有两类自发事件占了主导。脱嘌呤是碱基的悄然脱落:把一个嘌呤(一个 A 或一个 G)连到骨架上糖分子的那根化学键被水解——因与水反应而断裂——留下一个完全没有碱基的缺口,而骨架本身仍然完整。仅靠这种方式,一个人类细胞每天就脱落数以千计的嘌呤,每个都留下一处复制机器无法读取的空位。脱氨则是碱基失去一个氨基,它最出名的例子是胞嘧啶变成尿嘧啶。这一种之所以阴险,原因很精确:尿嘧啶的配对方式像胸腺嘧啶,所以一个未被修复的脱氨 C,在下一次链被复制时会被读成 T——一个现成的 C 变 T 转换,也是已研究过的每个基因组里最常见的突变之一。
来自外界的攻击:诱变剂
在那持续不断的内部嗡鸣之上,基因组还遭到来自外界因子的轰击。任何通过损伤 DNA 或扰乱其复制而提高突变率的因子,都是诱变剂。如果说自发损伤是背景噪声,那么诱变剂就是把音量调大——有时还调得很猛。诱变剂大致分两大家族:辐射与化学物质,而看清它们各自留下印记的方式有多不同,是值得的。

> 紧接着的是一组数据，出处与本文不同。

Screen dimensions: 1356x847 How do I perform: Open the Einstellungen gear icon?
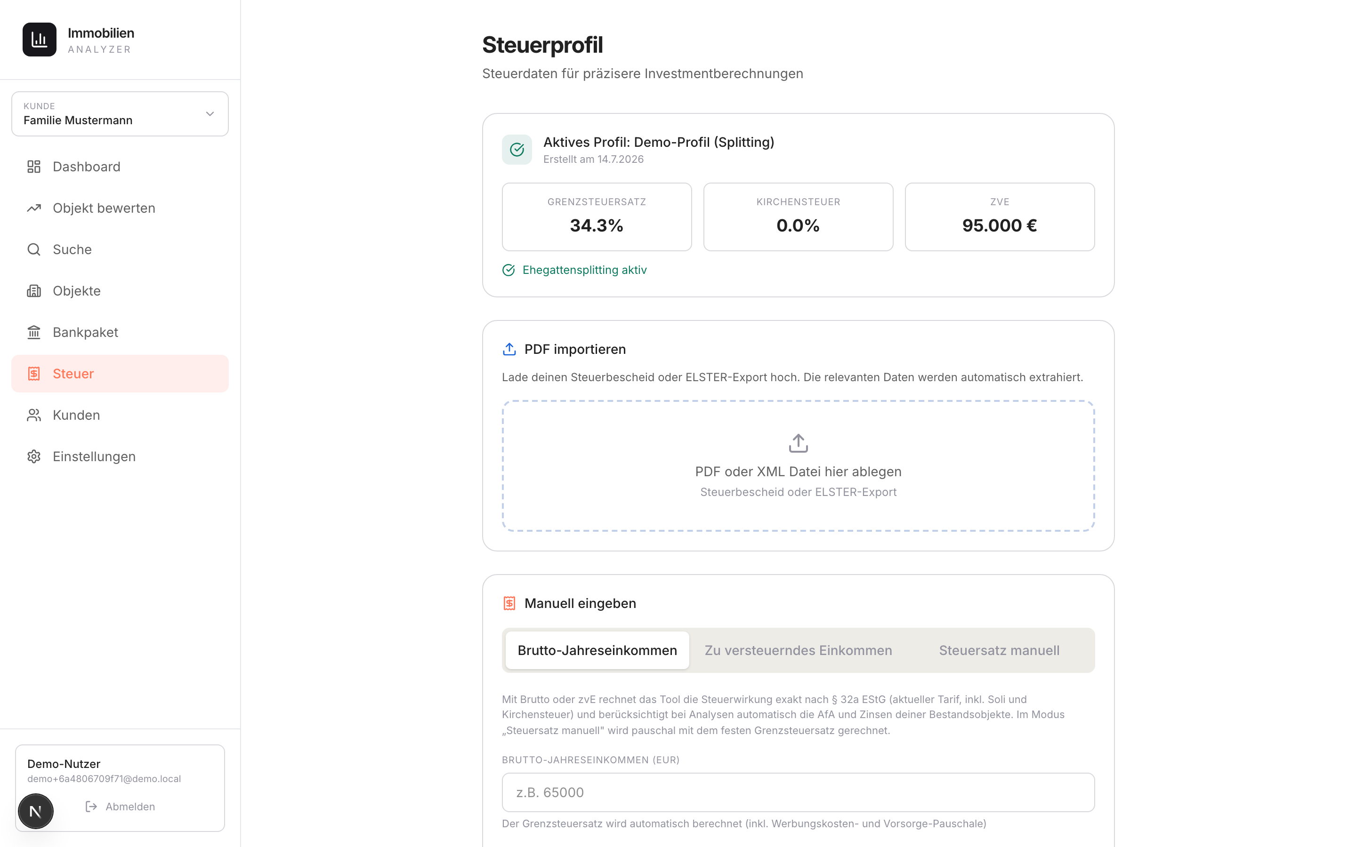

先看来自太阳的紫外线。它的能量会做一件出奇特定的事:让*同一*条链上相邻的两个胸腺嘧啶碱基彼此直接成键,熔合成一个僵硬的疙瘩,称为胸腺嘧啶二聚体。可以想象梯子上相邻的两级横档突然被侧向焊在一起——原本平滑的螺旋如今带着一处僵硬的扭结。这处扭结再也无法跨过去与对侧链配对,而且它会从物理上挡住复制和读取 DNA 的酶,使它们撞上时停滞。若不修复就试图越过它复制,机器可能对损伤对面应有的碱基猜错,从而埋下一个突变。这正是晒伤与皮肤癌相关联的分子缘由。
电离辐射——X 射线、γ 射线、宇宙射线中的高能粒子——则要凶残得多。它携带的能量足以把电子从原子上直接撞飞,而它最恶劣的手段之一,就是径直把糖-磷酸骨架折断。折断一条链,完好的搭档链还能把分子拢在一起;若把附近的*两*条链都折断,染色体就被截成两段松散的碎片。这种双链断裂是基因组所能遭受的最危险的损伤,因为此时附近再也没有一条未受损的链可充当模板——要干净地修好它,得动用我们很快会见到的、专门的双链断裂修复机器。化学诱变剂构成第三条战线。有些如亚硝酸,以自发衰变的方式使碱基脱氨,只是更快;烷化剂把笨重的化学基团粘到碱基上、使其错配;5-溴尿嘧啶等碱基类似物伪装成正常碱基、随后草率配对;而扁平的环状嵌入剂则滑入堆叠的碱基对之间,骗复制酶多加或漏掉一个碱基,造成移码。
A small map of the damage (and the typical mutation it threatens): replication slip ...... wrong base inserted ....... point mutation strand slippage ....... repeat copied wrong ........ insertion / deletion depurination .......... base lost -> abasic gap .... wrong guess on copying deamination (C->U) .... C reads as T ............... C-to-T transition UV light .............. T=T thymine dimer .......... block + miscopy ionising radiation .... backbone snapped ........... single / double-strand break alkylating agent ...... bulky group on base ........ mispairing intercalator .......... wedged between pairs ....... frameshift
揪出诱变剂:Ames 试验
如果诱变剂是突变率中可控的那一部分,我们就迫切想要一种又快又省的办法,去问任何一种新化学品:它会损伤 DNA 吗?经典的答案是Ames 试验,由布鲁斯·埃姆斯在 1970 年代设计,其逻辑美在简单。它用一株被一个突变故意弄残的*沙门氏菌*,使它*无法*合成氨基酸组氨酸,因而无法在缺组氨酸的培养皿上生长。第二个突变若把第一个逆转过来——也就是回复突变——便恢复了生长能力。于是这项试验把突变率直接读作那些“起死回生”的细菌菌落的数目。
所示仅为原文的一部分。